С другой стороны, для исследователей, нацеленных на формирование рамок управления (нарождающимися) технологиями, общественное восприятие аварий является проблемой. Глубокий разрыв между практикой технологий и публичным дискурсом ведет к публичной ажитации и негодованию, а не рефлексии по поводу сложных причин поломок и катастроф. Это препятствует формированию социальной политики технологий, в основе которой лежит “социальное обучение” как способ институтов продуктивно осмыслять техно-сюрпризы. Разрыв между приватным и публичным заставляет “технологов” скрывать от публики практические любые неполадки, вместо того, чтобы вовлекать ее в обсуждение ошибок. Это не только усугубляет переход от “wow” к “yoke”, но и сокращает возможности для социального обучения. Аварии как часть процесса обучения технологий остаются только приватным ресурсом отдельных компаний, а не условием для социального обучения и переопределения рамок управления технологиями.

Здесь мы подходим к вопросу о том, какие выводы можно делать из аварий. Для исследований и социальной политики технологий ценность аварий в том, что они позволяют проследить, как разные акторы реагируют на них, готовы ли они учиться на этих ошибках или нет.

“Человеческий фактор” как ресурс и как проблема

Что следует за громкой аварией? Обычно расследование, которое стремится объяснить событие и распределить ответственность за него между участниками. В технологических авариях уходящее глубоко в историю западной культуры подобие научного объяснения и судебной тяжбы становится очевидным. Они всегда порождают двойной вопрос: в чем причина и кто виноват?

**Исходные строки:**

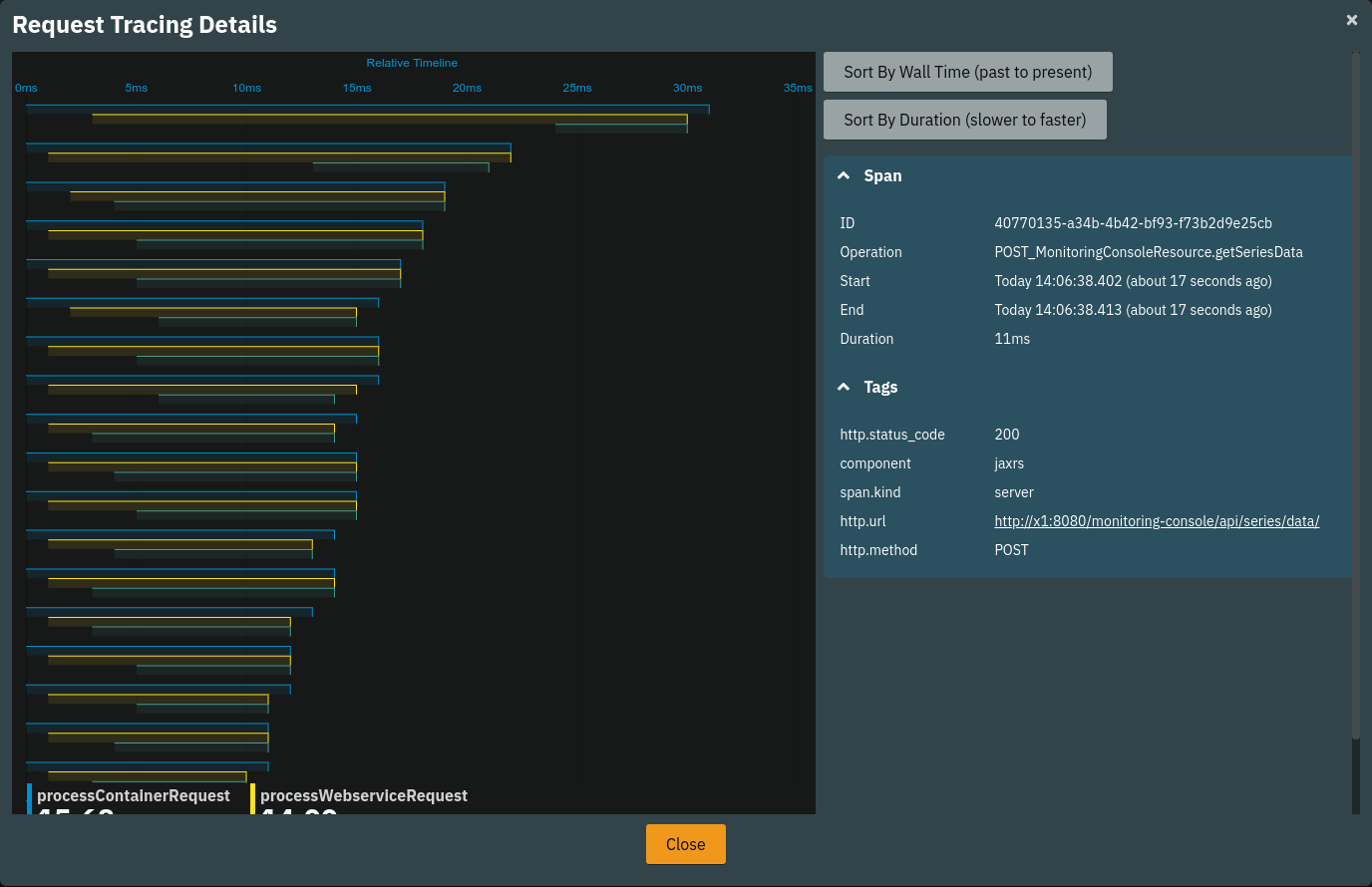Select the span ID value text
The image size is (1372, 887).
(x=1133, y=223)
...
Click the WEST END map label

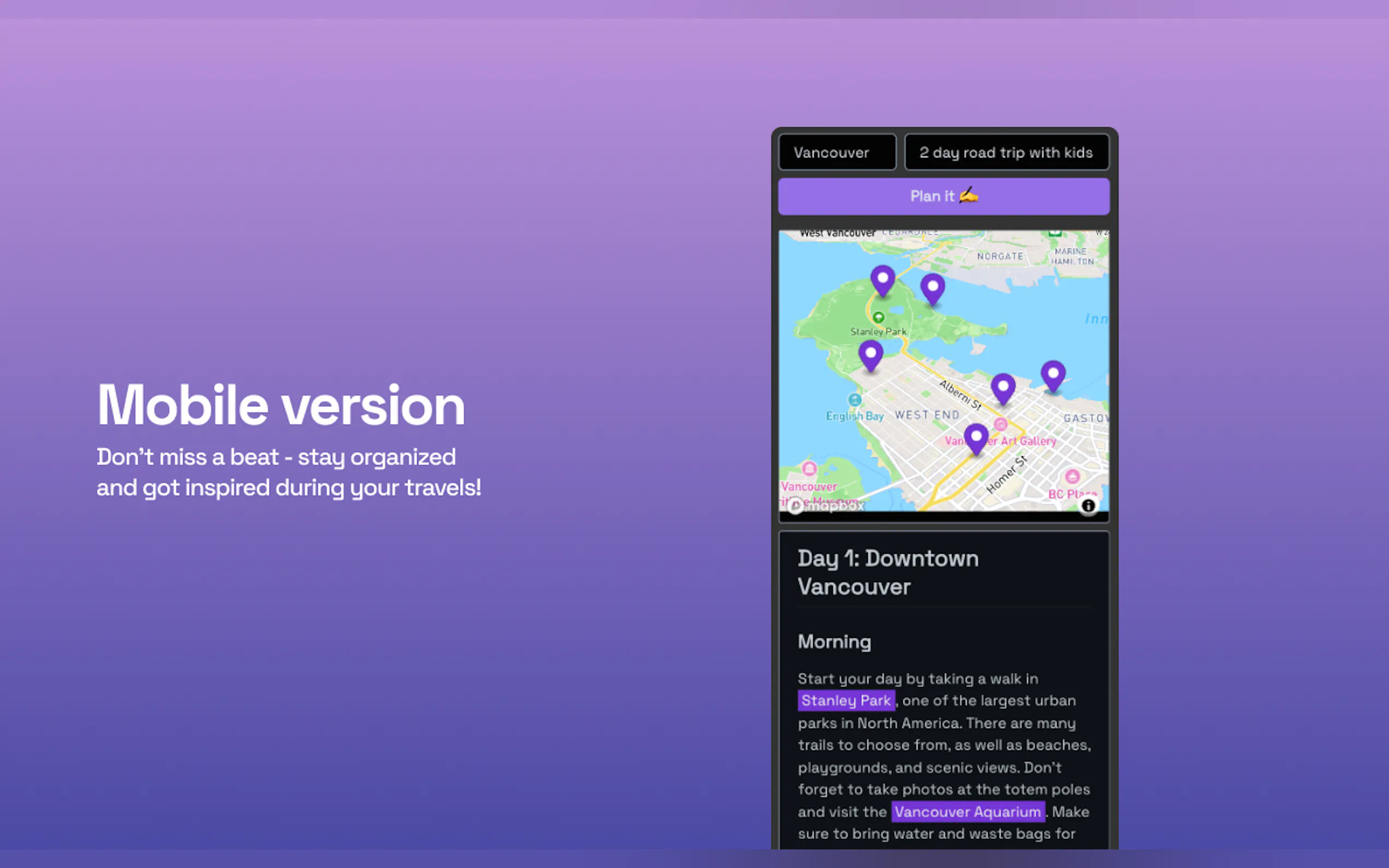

**Задание 1:** Выведите часть фрагмента об авариях без изменений, начиная со слов "Здесь мы подходим" и заканчивая словами "ошибках или нет." включительно.
**Задание 2:**
Ответьте на вопросы по фрагменту об авариях:
(a) К чему ведет глубокий разрыв между практикой технологий и публичным дискурсом?
(b) Что обычно следует за громкой аварией?
(c) Какой двойной вопрос всегда порождают технологические аварии?

**Правильный ответ 1:**
Здесь мы подходим к вопросу о том, какие выводы можно делать из аварий. Для исследований и социальной политики технологий ценность аварий в том, что они позволяют проследить, как разные акторы реагируют на них, готовы ли они учиться на этих ошибках или нет.

**Правильный ответ 2:**
(a) К публичной ажитации и негодованию, а не к рефлексии по поводу сложных причин поломок и катастроф.
(b) Расследование, которое стремится объяснить событие и распределить ответственность за него между участниками.
(c) В чем причина и кто виноват?